Report to Congress on Hypersonic Missile Defense

October 5, 2022

USNI News:

Hypersonic weapons, like ballistic missiles, fly at speeds of at least Mach 5, or roughly 1 mile per second. Unlike ballistic missiles, hypersonic weapons do not follow a ballistic trajectory and can maneuver en route to their target. Russia reportedly fielded its first hypersonic weapons in December 2019, while some experts believe that China fielded hypersonic weapons as early as 2020. The United States is not expected to field hypersonic weapons before 2023.

The maneuverability and low flight altitude of hypersonic weapons could challenge existing detection and defense systems. For example, most terrestrial-based radars cannot detect hypersonic weapons until late in the weapon’s flight due to line-of-sight limitations of radar detection.
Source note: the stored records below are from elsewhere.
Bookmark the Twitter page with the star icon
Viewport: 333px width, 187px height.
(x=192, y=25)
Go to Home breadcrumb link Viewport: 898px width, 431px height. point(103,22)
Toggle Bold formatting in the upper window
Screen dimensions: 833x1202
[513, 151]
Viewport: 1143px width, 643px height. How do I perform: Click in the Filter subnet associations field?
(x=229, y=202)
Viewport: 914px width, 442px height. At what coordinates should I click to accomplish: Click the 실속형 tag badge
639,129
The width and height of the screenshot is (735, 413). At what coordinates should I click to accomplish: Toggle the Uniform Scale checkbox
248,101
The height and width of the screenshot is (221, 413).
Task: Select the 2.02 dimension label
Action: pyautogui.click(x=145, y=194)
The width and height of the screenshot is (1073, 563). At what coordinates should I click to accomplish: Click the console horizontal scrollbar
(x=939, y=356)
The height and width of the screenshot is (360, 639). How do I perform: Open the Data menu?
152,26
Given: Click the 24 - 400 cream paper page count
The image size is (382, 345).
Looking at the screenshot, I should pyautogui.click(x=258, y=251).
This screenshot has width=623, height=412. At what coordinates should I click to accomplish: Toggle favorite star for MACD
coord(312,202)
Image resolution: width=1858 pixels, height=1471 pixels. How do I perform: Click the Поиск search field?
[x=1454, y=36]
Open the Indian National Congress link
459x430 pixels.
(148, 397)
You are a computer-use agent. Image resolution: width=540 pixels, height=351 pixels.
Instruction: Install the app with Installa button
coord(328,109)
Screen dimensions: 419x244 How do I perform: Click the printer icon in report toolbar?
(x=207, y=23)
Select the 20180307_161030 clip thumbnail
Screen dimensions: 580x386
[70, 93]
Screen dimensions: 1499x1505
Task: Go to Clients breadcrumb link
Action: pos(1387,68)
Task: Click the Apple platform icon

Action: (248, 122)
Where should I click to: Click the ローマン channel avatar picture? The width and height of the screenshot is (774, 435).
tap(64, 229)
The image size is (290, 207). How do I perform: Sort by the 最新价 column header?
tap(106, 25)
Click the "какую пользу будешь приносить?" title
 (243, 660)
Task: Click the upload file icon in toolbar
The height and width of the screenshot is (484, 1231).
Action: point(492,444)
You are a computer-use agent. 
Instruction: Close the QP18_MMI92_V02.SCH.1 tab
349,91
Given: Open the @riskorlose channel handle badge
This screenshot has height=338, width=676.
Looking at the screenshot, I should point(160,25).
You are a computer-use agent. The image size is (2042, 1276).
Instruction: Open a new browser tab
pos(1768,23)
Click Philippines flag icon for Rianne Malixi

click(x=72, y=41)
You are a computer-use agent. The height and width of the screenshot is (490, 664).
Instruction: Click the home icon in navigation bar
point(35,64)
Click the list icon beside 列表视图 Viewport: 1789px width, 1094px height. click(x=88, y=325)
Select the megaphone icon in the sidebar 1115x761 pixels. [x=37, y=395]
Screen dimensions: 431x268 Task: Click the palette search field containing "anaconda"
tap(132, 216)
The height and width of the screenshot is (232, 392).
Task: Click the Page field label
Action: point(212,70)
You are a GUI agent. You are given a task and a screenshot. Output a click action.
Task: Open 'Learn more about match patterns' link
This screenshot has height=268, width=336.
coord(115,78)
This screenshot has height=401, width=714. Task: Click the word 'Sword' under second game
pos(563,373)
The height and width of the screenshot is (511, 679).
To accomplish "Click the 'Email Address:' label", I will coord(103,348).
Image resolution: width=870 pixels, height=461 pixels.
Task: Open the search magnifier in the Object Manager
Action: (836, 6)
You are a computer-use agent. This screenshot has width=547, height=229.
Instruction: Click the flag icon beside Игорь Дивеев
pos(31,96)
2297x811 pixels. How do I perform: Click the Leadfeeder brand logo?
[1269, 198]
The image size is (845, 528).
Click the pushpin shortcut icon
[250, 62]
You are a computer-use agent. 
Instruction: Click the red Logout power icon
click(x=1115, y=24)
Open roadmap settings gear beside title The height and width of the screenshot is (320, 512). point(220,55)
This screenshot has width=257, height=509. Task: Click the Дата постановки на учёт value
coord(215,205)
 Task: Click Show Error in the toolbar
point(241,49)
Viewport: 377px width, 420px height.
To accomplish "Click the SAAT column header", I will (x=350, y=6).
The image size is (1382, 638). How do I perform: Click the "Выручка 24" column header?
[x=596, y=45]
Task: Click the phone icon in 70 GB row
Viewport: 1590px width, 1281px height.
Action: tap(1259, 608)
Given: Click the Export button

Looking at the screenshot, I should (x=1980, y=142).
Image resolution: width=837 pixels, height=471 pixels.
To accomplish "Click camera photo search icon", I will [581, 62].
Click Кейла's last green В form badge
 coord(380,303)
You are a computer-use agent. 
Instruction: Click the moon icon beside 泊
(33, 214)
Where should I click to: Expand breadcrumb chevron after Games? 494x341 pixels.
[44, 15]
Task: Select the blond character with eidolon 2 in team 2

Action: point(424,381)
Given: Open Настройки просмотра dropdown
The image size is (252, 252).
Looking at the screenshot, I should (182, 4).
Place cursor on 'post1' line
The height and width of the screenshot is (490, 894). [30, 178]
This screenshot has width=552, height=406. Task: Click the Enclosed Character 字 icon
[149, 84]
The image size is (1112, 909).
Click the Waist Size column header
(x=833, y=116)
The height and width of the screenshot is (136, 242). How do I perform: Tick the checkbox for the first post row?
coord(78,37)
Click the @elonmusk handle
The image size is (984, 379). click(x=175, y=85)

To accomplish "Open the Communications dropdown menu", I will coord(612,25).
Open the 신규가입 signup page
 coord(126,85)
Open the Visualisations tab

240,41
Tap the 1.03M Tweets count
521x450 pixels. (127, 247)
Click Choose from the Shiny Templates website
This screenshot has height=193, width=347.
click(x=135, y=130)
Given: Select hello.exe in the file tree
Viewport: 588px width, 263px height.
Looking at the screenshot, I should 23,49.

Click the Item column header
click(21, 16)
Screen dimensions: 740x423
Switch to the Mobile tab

This leaves minimal time for a defender to launch interceptors that could neutralize an inbound weapon.

U.S. defense officials have stated that both existing terrestrial- and space-based sensor architectures are insufficient to detect and track hypersonic weapons; former Under Secretary of Defense for Research and Engineering Mike Griffin has noted that “hypersonic targets are 10 to 20 times dimmer than what the U.S. normally tracks by satellites in geostationary orbit.”